Nie chcemy inwestować w marzenia

O inwestycjach w polskie spółki internetowe rozmawiamy z Marcinem Duszyńskim, dyrektorem polskiego oddziału funduszu venture capital Advent International.

Dlaczego Pana firma nie zaangażowała się dotychczas w żadne przedsięwzięcie internetowe w Polsce?

Dlatego, że generalnie nie chcemy inwestować w marzenia, tylko w przedsiębiorstwa, które na pewno będą zarabiać. Zajmujemy się długoterminowymi inwestycjami, a nie spekulacjami. Większość powstających polskich spółek internetowych szuka inwestora natychmiast, by móc zacząć działalność, ale jednocześnie ich szefowie często przeceniają swoje firmy.

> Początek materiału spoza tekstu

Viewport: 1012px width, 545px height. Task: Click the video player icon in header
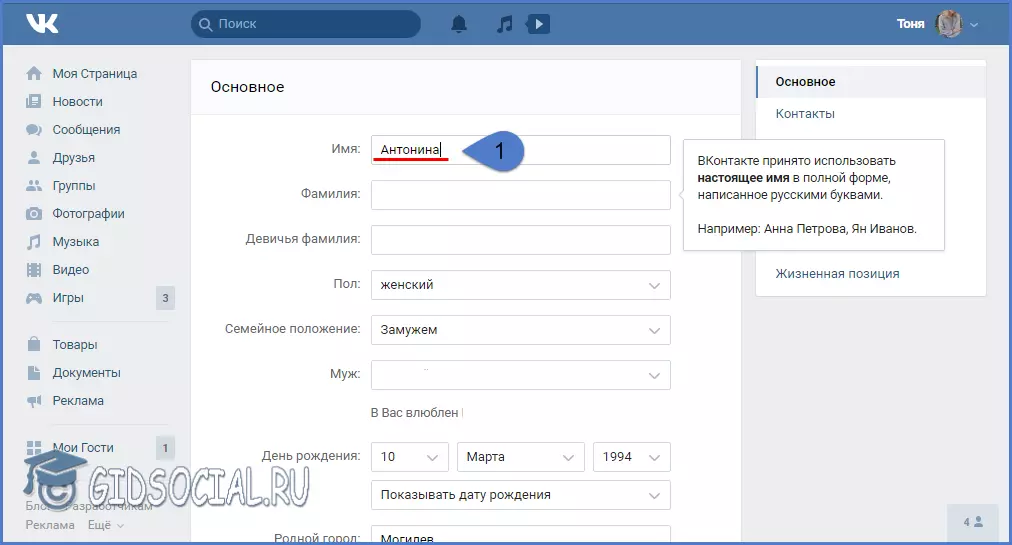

Takie projekty to sprawa dla inkubatorów internetowych, które inwestują w nie na kilka miesięcy w zamian za udziały w firmie, która ma przynosić zyski. Inkubatory podejmują to ryzyko, bo liczą na szybki i poważny zarobek.

Nasza działalność zaczyna się dopiero wtedy, gdy firma już coś osiągnęła. Żebyśmy zainwestowali w spółkę musi przedstawić nam pomysł, posiadać doświadczoną kadrę menedżerską i dokładny plan biznesowy poparty dotychczasowymi wynikami. Ale sądzę, że nawet inkubatory powinny inwestować bardziej długoterminowo, nie ograniczać się do kilku miesięcy. To, że pojawił się na rynku Elektrim, który bardzo chętnie inwestuje w spółki internetowe, nie oznacza jeszcze, że inni szybko pójdą w jego ślady. Obawiam się nawet, że Elektrim też wkrótce może zmniejszyć tempo swoich inwestycji.

Dlaczego założyciele polskich spółek internetowych często je przeceniają?

To wynika z zapatrzenia się w Zachód. Tam faktycznie zdarzyło się, że dwudziestoparoletnie osoby niemal z dnia na dzień zostawały milionerami. Polscy biznesmeni też są żądni szybkiego sukcesu, ale już inwestorzy są ostrożniejsi. Ale zaczyna tu dochodzić do sytuacji, kiedy menedżerowie z istniejących firm odchodzą i, nie czekając na inwestycje z zewnątrz, wkładają własne środki w przedsięwzięcie, które nie wiadomo czy zarobi na siebie i kiedy to się stanie. Przypomina mi to gorączkę złota.